Precipitation and grass moisturetureure
Figure 1. Tissue moisture content in perennial tillers of Arizona cottontop (Digitaria californica) growing at the Santa Rita Experimental Range between mid-September 2006 and early March 2007 (A) and daily precipitation over this same time period (B). Tillers generally desiccate without growth through the fall and then hydrate without growth in mid-winter. Emergence of leaves in late February leads to transpiration-driven re-hydration of tillers. Tissue moisture fractions less than about 0.15 are associated with mortality. Precipitation after 15 September 2006: 21.2 mm.

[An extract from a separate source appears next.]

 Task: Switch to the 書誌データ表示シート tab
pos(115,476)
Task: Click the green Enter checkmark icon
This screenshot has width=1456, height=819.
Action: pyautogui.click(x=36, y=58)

cool-season drought and survival of warm-season perennial grasses

Extended drought is common in desert scrub and grassland communities of North American deserts. Precipitation in these environments occurs during the two rainy seasons per year. Summer (June-September) precipitation occurs in brief convective storms that may be separated by prolonged droughts. During the winter and spring, precipitation is usually from broad frontal storms of low intensity. A 2-4 month “foresummer” drought precedes the summer rainy season. A shorter drought period occurs in the autumn. Perennial plants in these environments must therefore cope with relatively short-term, but highly variable drought during rainy seasons, and more predictable and severe long-term drought during the foresummer and the autumn.

Native warm-season perennial grasses are considered keystone species on many desert scrub/grassland communities. Despite the critical roles played by these species, relatively little is known regarding the physiological, morphological, or genetical bases for drought survival of individual plants. Understanding the desiccation thresholds that result in mortality may permit more deterministic management and a more thorough appreciation of the consequences of environmental change. This exploratory project addresses these thresholds in Arizona cottontop (Digitaria californica), a panicoid bunchgrass that is native from central Mexico to southern and central Arizona and New Mexico, to north-central Texas. Arizona cottontop displays many traits associated with opportunistic response to soil moisture. Most notably, mature tillers may live for up to three years and when sufficient soil moisture is available, may rapidly produce leaves from long-lived axillary buds that are located throughout their length.

In this research we are addressing the following questions focusing on the period between mid-September and mid-July:

a) How does tiller moisture and axillary bud respiration generally change and how is this related to weather conditions?

b) What is the critical tissue moisture content for the survival of axillary buds?

Preliminary experiments in the field at the Santa Rita Experimental Range have shown that even during extended (> 80-day) cool-season drought, internodes on mature tillers contain sufficient moisture to continue respiring (Figure 1). Leaf growth early in the springtime may act to rehydrate tillers. Using plants grown in 38-L containers in a rainout shelter in Tucson has also shown that respiration in and around axillary buds ceases when absolute tissue moisture falls below about 15%. Mortality occurs basipetally within a tiller during the foresummer drought. We are very interested in determining whether moisture status at various points during springtime drought can be used to predict eventual plant growth and forage production when precipiation occurs during mid-summer. Ultimately, we are interested in how natural selection may affect Arizona cottontop populations in response to extreme cool-season drought events.